Josué Aguilar, un joven de 24 años y vecino de Desamparados, está más que familiarizado con las pruebas de bachillerato. Aguilar se ha sentado 14 veces en un aula para rendir el examen de Matemática, sin lograr aprobarlo.
Desde el año 2000 a la fecha, la Oficina de Control de Calidad del Ministerio de Educación Pública (MEP) contabilizó 12 estudiantes que han realizado en 10 ocasiones el examen de Matemática de bachillerato, sin ganarlo.
Sin embargo, en un sondeo realizado en el perfil de Facebook de La Nación, 169 personas comentaron sobre el tema y 40 reconocieron que han realizado la prueba cinco, ocho, nueve y hasta 13 veces.
“Salí del colegio en el 2005, hice el examen de Matemática dos veces con nota de presentación en el colegio, y ahí lo he venido haciendo por madurez 12 veces más”, contó Josué Aguilar.
El joven lleva siete años intentando ganar el examen. Su madre le dice que la siga “pulseando”.
“A mí, en sí, la Matemática no me cuesta. Yo estudio, hasta he pagado institutos, pero ahí a uno le explican una cosa y a la hora que llega el examen las preguntas vienen diferentes”, dijo Aguilar.
Leonardo Garnier, ministro de Educación, opinó que el hecho de que una persona realice la prueba tantas veces sin éxito se podría atribuir a una combinación de formación insuficiente, falta de empeño, preparación o algún tipo de barrera psicológica.
“Yo recomendaría, como alternativa, realizar la prueba por educación abierta o acudir a un tutor o academia privada, donde les ayuden a superar sus deficiencias”, dijo el ministro Garnier.
El deseo de Aguilar es que el Ministerio pueda ofrecerle otra alternativa para obtener su título.

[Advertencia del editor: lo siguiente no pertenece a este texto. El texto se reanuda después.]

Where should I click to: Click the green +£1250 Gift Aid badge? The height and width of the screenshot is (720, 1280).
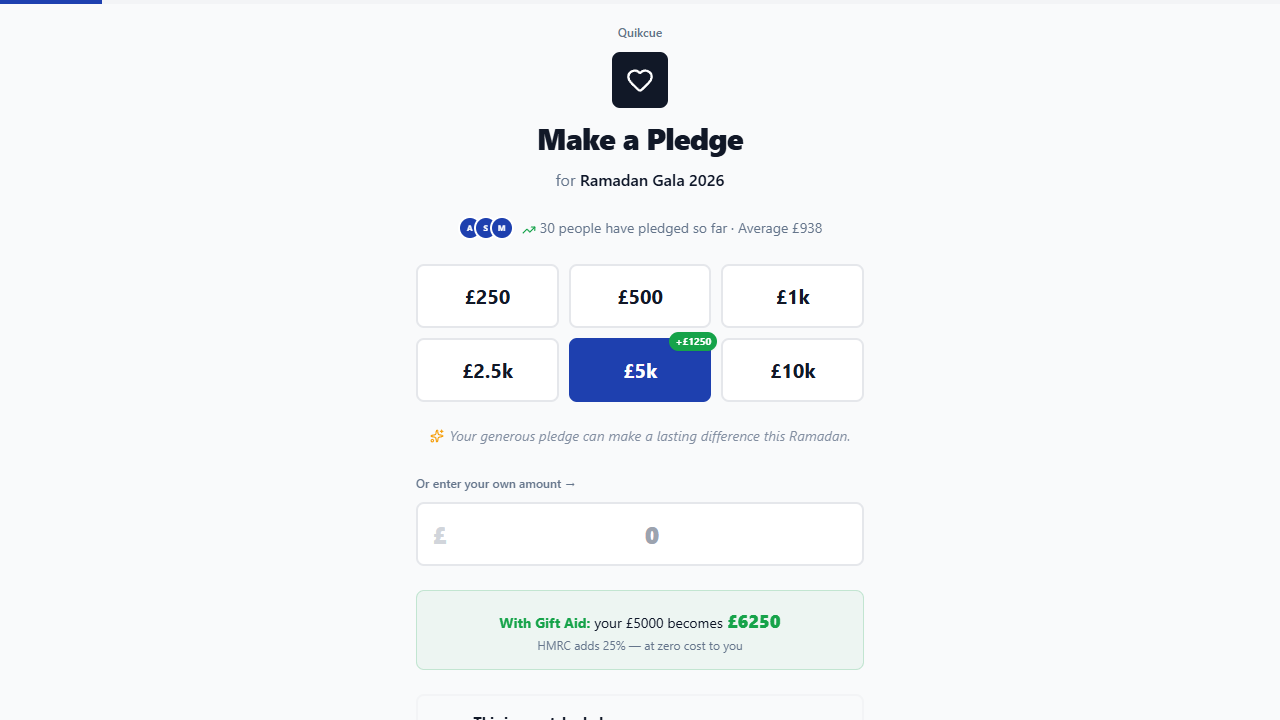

Esa inquietud la comparte Andrés Quirós, de 28 años, profesor del Colegio San Jorge, en Guadalupe.
Quirós pasó por una experiencia similar a la de Aguilar, al repetir nueve veces la prueba en Matemática, hasta que la ganó.
“Yo atribuiría a dos razones el por qué repetí tantas veces el examen. Una es por la mala formación que nos dieron en el colegio, y la otra es por el miedo que nos infundieron desde pequeños a esta materia”, dijo el profesor.
Los repitientes insistieron en que el MEP debería ofrecer una salida ante ese problema.
Quirós dice utilizar su experiencia para ayudar a los alumnos. Según él, a los docentes se les obliga a dar materia que después “los estudiantes deben ir a vomitar en un examen que no sirve para nada”.
”Impulso el factor motivacional en mis alumnos. Cuando se acerca bachillerato, les doy lo que sé que mis alumnos van a necesitar para pasar ese requisito y que no les suceda lo que a mí”, dijo Quirós.